Exercise requirements.
A - Retype part of the passage on primary detection validation, starting at "4. Follows Existing" and ending at "the Detection model).".
B - Summarize the passage on primary detection validation in three sentences.

Excerpted passage.
>> begin
3. Validation Methods Provide Better UX¶
Application-level validation returns meaningful errors:
is_valid, error = await entity.validate_primary_detection_async(session)
if not is_valid:
raise ValueError(error)
# Error: "Detection with id=123 does not exist. Cannot set as primary_detection_id for Entity."
Database FK violations would only return generic constraint violation errors.
4. Follows Existing Patterns¶
The codebase already uses application-level validation for other constraints (e.g., enrichment_data schema validation in the Detection model).
Implementation¶
Database Schema¶
# backend/models/entity.py
class Entity(Base):
__tablename__ = "entities"
# No ForeignKey constraint - intentional for partitioned table compatibility
primary_detection_id: Mapped[int | None] = mapped_column(
Integer,
nullable=True,
index=True, # Index for efficient joins
)
# Relationship without FK - uses explicit primaryjoin
primary_detection: Mapped[Detection | None] = relationship(
"Detection",
primaryjoin="Entity.primary_detection_id == Detection.id",
foreign_keys=[primary_detection_id],
lazy="selectin",
viewonly=True, # No cascade since there's no FK
)
Validation Methods¶
# Async validation for use with database sessions
async def validate_primary_detection_async(
self, session: AsyncSession
) -> tuple[bool, str | None]:
"""Validate that primary_detection_id references an existing detection."""
if self.primary_detection_id is None:
return True, None
result = await session.execute(
select(Detection.id)
>> end
Listed records.
>> begin
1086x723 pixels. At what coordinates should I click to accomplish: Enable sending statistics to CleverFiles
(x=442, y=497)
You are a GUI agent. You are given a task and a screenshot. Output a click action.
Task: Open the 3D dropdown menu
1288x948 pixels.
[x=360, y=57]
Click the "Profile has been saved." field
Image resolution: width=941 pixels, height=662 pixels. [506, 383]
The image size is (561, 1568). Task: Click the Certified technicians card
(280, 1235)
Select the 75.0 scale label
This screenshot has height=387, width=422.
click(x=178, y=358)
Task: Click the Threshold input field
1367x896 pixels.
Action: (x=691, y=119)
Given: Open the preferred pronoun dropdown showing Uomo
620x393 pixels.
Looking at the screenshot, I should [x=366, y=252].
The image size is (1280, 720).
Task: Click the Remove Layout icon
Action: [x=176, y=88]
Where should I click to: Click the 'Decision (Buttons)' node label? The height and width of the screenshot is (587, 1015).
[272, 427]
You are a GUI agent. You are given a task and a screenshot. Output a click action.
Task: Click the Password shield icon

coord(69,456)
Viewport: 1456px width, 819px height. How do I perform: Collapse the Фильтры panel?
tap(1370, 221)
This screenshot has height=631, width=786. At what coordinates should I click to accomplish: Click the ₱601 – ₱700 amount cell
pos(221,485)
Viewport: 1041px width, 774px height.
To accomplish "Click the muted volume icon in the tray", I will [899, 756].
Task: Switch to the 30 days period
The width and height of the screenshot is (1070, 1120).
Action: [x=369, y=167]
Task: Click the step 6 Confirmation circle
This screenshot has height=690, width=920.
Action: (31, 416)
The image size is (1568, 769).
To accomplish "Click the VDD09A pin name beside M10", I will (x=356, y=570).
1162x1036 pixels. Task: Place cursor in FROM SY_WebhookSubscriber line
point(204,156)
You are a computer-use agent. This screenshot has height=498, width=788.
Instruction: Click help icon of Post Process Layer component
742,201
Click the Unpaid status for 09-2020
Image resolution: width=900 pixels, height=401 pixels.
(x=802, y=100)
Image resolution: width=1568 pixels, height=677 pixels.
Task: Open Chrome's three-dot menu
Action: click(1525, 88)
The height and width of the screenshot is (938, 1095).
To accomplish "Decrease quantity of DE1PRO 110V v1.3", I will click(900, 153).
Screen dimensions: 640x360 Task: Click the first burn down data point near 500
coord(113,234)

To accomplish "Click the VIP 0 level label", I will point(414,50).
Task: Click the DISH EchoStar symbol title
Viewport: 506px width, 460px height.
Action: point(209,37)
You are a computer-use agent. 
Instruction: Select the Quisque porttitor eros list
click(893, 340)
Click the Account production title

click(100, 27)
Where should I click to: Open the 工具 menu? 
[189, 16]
>> end
Worked solutions.
A -
4. Follows Existing Patterns¶
The codebase already uses application-level validation for other constraints (e.g., enrichment_data schema validation in the Detection model).

B - Application-level validation returns meaningful errors, while database foreign key violations would only return generic constraint violation errors, and the codebase already uses application-level validation for other constraints. The Entity model's primary_detection_id column intentionally has no ForeignKey constraint for partitioned table compatibility and is indexed for efficient joins. It is paired with a view-only relationship that uses an explicit primaryjoin, and an async validation method checks that primary_detection_id references an existing detection, treating an empty value as valid.